● **Task brief**: Return a copy of every line in the data below that contains "computer".

Records from a collection
────

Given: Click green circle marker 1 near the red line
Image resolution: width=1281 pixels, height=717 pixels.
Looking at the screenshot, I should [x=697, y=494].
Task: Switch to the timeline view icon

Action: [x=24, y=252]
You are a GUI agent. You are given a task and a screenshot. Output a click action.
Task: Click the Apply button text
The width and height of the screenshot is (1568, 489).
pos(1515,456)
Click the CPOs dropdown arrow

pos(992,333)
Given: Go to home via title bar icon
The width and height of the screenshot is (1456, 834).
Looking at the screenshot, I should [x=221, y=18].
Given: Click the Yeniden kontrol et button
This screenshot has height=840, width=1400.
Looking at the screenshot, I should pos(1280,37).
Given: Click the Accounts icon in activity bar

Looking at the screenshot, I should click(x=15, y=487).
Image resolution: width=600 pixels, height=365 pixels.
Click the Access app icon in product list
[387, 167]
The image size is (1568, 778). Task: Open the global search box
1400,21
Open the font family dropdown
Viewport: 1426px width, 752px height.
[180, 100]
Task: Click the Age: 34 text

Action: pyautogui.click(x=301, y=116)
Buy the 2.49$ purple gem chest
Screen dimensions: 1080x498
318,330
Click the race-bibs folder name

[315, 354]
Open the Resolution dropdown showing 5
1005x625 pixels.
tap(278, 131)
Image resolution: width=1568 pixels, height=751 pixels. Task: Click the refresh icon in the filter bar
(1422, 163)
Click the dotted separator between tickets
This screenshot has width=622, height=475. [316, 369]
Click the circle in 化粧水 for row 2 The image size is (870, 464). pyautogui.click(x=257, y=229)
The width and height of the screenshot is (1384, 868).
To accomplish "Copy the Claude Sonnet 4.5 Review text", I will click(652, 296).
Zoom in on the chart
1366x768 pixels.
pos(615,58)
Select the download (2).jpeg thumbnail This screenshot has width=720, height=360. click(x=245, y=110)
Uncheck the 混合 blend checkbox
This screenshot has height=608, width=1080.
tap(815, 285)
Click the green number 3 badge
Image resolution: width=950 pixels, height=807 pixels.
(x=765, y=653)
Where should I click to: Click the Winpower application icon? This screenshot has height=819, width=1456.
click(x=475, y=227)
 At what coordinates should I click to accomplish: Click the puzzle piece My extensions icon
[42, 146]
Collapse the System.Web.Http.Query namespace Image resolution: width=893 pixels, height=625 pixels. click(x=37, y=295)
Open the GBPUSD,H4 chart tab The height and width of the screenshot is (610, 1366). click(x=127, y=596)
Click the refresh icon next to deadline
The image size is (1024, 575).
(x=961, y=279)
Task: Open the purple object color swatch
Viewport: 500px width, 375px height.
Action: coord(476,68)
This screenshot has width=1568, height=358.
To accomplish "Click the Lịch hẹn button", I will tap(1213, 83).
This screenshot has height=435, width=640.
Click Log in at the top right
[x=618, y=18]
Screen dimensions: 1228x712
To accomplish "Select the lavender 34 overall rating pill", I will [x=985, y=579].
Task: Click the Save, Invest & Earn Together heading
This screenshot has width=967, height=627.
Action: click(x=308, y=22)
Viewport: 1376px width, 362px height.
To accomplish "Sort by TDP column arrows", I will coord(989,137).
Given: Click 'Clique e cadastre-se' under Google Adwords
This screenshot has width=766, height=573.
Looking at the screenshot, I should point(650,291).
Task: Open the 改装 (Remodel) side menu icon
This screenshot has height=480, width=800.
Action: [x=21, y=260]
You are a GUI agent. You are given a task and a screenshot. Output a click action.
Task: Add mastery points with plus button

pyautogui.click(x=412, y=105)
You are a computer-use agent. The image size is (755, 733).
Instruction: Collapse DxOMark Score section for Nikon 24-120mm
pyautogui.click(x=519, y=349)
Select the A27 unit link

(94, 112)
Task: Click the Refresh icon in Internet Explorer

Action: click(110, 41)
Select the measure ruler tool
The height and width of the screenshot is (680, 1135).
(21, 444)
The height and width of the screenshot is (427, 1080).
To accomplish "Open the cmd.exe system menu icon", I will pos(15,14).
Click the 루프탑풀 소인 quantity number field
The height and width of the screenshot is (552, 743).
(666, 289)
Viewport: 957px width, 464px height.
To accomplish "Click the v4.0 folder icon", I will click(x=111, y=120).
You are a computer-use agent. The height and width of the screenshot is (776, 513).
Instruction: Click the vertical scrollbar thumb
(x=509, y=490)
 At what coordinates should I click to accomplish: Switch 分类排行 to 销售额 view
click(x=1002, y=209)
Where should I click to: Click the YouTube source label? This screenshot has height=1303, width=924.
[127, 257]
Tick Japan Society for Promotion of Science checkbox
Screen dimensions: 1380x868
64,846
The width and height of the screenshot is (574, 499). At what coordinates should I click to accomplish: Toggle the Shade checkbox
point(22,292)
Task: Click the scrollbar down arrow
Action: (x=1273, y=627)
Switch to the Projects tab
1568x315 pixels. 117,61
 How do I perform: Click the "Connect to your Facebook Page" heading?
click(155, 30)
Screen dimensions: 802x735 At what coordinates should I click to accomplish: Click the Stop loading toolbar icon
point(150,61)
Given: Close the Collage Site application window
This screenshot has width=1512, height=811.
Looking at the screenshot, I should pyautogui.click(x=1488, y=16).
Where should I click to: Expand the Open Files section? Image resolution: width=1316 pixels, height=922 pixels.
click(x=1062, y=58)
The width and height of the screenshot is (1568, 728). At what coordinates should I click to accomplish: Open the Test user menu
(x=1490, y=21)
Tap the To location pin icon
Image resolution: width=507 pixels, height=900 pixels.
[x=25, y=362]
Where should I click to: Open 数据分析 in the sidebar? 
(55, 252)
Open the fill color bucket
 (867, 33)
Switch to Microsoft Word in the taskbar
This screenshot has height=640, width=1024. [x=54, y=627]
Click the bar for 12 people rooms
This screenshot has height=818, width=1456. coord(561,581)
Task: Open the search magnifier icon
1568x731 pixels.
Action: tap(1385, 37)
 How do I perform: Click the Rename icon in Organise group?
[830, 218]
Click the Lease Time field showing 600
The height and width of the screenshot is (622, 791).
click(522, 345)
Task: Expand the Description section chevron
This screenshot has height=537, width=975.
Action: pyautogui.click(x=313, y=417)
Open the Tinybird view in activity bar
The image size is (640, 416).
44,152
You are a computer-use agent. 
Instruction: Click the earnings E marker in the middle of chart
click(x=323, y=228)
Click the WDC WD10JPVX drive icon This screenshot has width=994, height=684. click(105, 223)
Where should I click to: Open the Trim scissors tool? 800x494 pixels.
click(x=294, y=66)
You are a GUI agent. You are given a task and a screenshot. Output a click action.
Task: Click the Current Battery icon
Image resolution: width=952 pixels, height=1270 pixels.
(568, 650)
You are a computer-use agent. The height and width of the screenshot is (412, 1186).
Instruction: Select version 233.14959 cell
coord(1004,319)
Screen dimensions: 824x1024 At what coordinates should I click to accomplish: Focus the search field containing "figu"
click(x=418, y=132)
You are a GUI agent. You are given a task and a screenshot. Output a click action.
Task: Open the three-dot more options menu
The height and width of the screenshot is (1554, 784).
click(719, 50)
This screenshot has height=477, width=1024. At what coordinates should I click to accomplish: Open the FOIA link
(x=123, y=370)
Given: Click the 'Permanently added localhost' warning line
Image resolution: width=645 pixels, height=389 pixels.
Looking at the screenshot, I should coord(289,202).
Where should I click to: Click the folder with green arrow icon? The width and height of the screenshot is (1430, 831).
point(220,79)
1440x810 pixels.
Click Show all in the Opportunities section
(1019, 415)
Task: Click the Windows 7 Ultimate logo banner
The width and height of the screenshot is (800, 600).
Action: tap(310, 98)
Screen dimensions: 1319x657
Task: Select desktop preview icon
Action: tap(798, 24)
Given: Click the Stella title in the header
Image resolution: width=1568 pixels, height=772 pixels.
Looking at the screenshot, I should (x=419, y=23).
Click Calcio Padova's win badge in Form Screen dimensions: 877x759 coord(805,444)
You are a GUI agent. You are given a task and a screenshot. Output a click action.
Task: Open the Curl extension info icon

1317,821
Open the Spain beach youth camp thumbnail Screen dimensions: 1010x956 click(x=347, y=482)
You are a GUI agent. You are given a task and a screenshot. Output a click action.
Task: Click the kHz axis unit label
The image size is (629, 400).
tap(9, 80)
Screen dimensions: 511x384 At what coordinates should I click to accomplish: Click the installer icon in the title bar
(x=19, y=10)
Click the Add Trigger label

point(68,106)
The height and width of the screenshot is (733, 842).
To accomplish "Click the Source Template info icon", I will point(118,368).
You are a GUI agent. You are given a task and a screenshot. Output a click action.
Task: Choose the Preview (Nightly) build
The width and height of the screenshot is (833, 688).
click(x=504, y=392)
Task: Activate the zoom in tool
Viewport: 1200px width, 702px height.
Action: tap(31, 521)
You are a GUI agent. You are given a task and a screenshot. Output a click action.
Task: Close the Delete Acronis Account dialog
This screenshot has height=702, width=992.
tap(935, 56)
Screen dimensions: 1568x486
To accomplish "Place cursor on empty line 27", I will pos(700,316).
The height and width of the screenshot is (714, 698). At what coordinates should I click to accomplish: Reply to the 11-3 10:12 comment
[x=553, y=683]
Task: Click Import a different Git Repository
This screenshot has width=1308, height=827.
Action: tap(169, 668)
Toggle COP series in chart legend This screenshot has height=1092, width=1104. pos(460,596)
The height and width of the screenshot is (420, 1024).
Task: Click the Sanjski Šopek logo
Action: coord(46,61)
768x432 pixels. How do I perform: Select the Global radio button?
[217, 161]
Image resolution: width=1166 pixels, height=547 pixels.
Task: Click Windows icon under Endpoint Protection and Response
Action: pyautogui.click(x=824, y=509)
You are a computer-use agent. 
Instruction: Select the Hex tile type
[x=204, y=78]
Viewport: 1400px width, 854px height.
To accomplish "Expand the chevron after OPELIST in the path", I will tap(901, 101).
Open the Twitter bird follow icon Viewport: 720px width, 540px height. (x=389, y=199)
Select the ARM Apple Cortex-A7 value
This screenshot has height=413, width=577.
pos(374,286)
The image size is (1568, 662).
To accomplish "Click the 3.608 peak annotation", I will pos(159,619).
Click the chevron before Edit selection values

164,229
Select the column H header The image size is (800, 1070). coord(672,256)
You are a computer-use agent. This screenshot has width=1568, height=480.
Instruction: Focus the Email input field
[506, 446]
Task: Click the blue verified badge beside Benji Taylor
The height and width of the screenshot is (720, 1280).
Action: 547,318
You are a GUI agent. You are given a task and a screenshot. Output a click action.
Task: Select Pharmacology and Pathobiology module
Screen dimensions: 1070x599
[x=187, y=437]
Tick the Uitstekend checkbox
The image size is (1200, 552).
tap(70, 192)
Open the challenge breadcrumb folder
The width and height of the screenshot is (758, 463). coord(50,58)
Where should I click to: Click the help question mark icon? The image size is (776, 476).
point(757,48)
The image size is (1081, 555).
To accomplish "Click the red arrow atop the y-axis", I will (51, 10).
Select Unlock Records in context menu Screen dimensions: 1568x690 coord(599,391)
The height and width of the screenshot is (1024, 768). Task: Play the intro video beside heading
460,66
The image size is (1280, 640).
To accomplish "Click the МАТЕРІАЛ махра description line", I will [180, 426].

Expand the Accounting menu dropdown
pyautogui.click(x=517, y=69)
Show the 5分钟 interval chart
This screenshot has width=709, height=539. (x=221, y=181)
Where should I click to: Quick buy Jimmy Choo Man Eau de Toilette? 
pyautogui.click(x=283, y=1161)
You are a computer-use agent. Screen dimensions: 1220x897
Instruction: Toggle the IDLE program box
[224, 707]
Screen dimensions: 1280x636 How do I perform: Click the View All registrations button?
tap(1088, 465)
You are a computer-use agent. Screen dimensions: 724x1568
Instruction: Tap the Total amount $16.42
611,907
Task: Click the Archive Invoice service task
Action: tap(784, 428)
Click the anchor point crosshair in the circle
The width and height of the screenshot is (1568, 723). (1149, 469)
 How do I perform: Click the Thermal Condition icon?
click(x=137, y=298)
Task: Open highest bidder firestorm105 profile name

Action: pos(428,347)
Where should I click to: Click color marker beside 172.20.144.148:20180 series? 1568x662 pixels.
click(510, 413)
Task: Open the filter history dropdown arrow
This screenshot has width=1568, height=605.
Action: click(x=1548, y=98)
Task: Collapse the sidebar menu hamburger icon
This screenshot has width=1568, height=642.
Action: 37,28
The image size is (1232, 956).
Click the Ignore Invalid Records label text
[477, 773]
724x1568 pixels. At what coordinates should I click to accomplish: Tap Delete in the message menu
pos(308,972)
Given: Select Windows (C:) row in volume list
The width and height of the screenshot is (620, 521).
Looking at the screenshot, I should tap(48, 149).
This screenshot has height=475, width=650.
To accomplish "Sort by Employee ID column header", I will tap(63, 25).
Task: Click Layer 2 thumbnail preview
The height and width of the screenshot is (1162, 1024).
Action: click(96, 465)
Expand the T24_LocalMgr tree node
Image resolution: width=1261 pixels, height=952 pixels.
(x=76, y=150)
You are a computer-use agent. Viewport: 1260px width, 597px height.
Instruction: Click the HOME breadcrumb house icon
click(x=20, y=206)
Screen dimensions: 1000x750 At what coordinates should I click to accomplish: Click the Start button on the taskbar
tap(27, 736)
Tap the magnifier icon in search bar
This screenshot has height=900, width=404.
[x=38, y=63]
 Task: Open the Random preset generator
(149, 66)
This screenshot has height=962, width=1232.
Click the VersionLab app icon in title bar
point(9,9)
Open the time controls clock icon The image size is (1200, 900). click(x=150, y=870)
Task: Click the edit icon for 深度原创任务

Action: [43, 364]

────

● **Problem solution**:
You are a computer-use agent. The image size is (755, 733).
You are a computer-use agent. The height and width of the screenshot is (776, 513).
You are a computer-use agent. 
You are a computer-use agent. The height and width of the screenshot is (412, 1186).
You are a computer-use agent. 
You are a computer-use agent. This screenshot has width=1568, height=480.
You are a computer-use agent. Screen dimensions: 1220x897
You are a computer-use agent. Screen dimensions: 724x1568
You are a computer-use agent. Viewport: 1260px width, 597px height.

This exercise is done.